Pour accéder à l’intérieur, il faut extraire le châssis du coffret en bois en retirant 4 vis à l’arrière et sans oublier de retirer le petit connecteur « dummy plug » qui se trouve sur la prise servant à une télécommande filaire. La fumée venait une résistance qui avait cramé à cause d’un condensateur film de marque RIFA qui s’était mis en court-circuit. A cette époque, je ne connaissais que vaguement la réputation défectueuse dans le temps des condensateurs film de cette marque. :D Après remplacement par un condensateur film de la même valeur que j’avais en stock, de la résistance cramée et du fusible, le magnétophone était repartit ! Mais dernièrement, j’avais le volume d’une des voies qui avait baissé lors de l’écoute de bandes. Cela m’obligeait à utiliser le bouton de réglage de balance pour corriger la situation. C’est pas bien méchant mais quand le réglage de balance a dû retrouver à fond d’un côté et qu’à force, cela ne suffisait plus, c’était moins agréable pour profiter d’une écoute. J’avais du coup de moins en moins confiance en son électronique pour enregistrer de nouvelles bandes. On peut rajouter à cela que les potentiomètres crachotaient et que les boutons rectangulaires de lecture, stop, avance rapide … avaient tendance à coincer. De plus, depuis que je l’ai, j’ai toujours remarqué que les moteurs des bobines avaient du mal à terminer un rembobinage et que je devais aider d’appareil en poussant les bobines à la main.

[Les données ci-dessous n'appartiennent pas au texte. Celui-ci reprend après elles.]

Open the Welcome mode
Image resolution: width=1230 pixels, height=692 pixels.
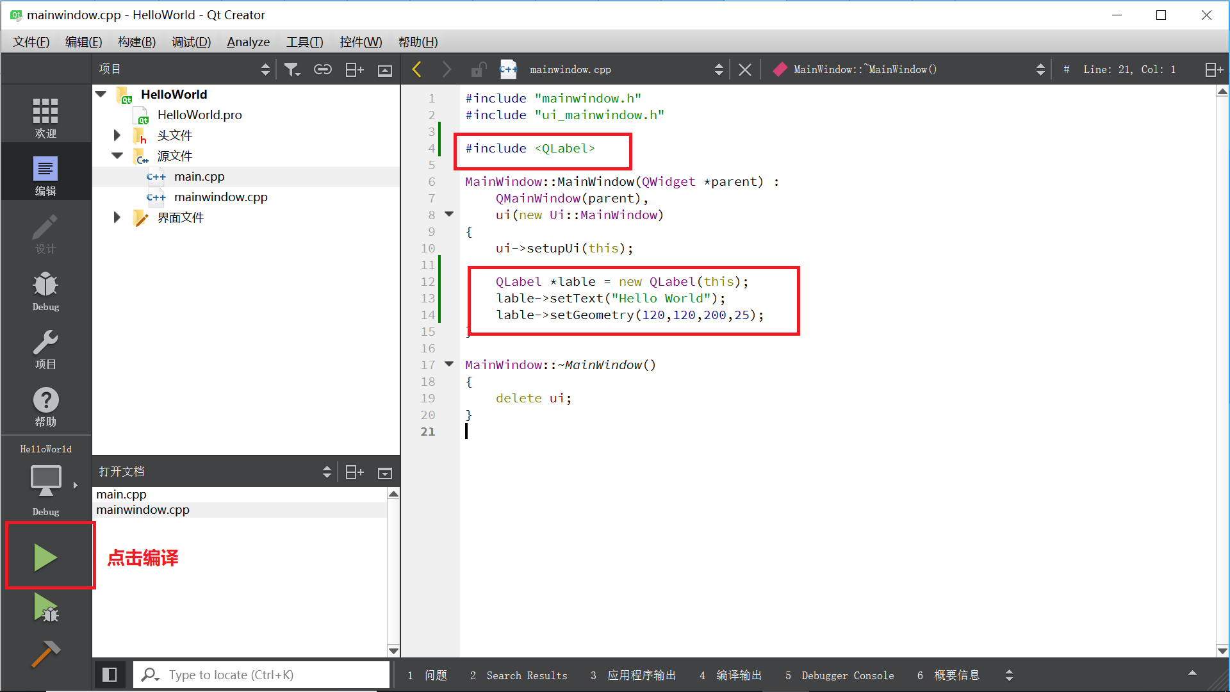(x=45, y=118)
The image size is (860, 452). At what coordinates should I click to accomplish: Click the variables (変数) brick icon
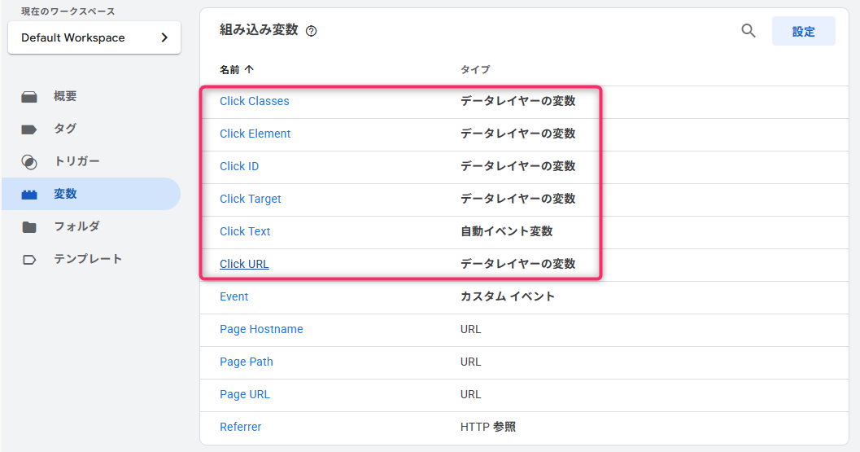point(29,195)
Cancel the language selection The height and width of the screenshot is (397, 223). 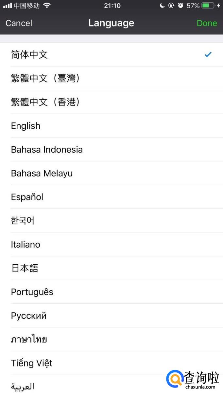19,23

Et depuis la réparation de 2017, j’ai eu le temps de découvrir toute la réputation des condensateurs film RIFA qui se détériorent, voir qui explosent, avec le temps. Je me suis dit qu’il était alors temps de lui redonner complètement une jeunesse afin de pouvoir m’en servir à nouveau. 3) Analyse générale : Premier chose à faire, réouvrir le bestiau pour faire une analyse générale de l’état de ce magnétophone. On commence par retirer les 4 vis à l’arrière : Retirer le connecteur « dummy plug » sur la prise pour une télécommande : Il est possible alors de sortir le châssis du coffret en bois. Ouvrir la trappe du sélecteur de tension et pousser. Le châssis ressort ensuite par l’avant de l’appareil. S’aider des deux mains pour extraire le châssis complètement du coffret. Puis on a accès à l’intérieur de la bête ! A l’intérieur du coffret, on trouve des choses intéressantes ... Il y a un diagramme indiquant les valeurs pour 2 fusibles de l’alimentation ainsi que ceux pour les cartes d’amplification optionnelles pour haut-parleurs internes (non présentes ici) : Dans le fond du coffret en haut, il y a une drôle de prise qui ressemble avec une prise de courant. Elle s’enfiche dans ce connecteur juste à côté de celui de l’alimentation qui permet de faire passer le courant entre le connecteur d’alimentation et l’électronique de l’appareil. Du coup, lorsque le châssis est retiré du coffret, le courant ne peux pas passer dans l’appareil même si le câble d’alimentation est branché et relié au secteur. S’il y a quand même besoin d’avoir du courant dans l’appareil alors que celui est hors de son châssis, il y a moyen d’utiliser les vis du coffret en bois et de les mettre dans le connecteur. Elles font pile la taille pour les mettre en place en vissant sans qu’elles déterrement quoi que ce soit. Attention par contre : elles sont en contact avec l’électricité venant du secteur ! Ça peut piquer un peu si on ne fait pas gaffe ! Vu la largeur, on pourra penser qu’on pourrait utiliser une prise de courant toute bête mais les trous des contacts sont légèrement plus espacés.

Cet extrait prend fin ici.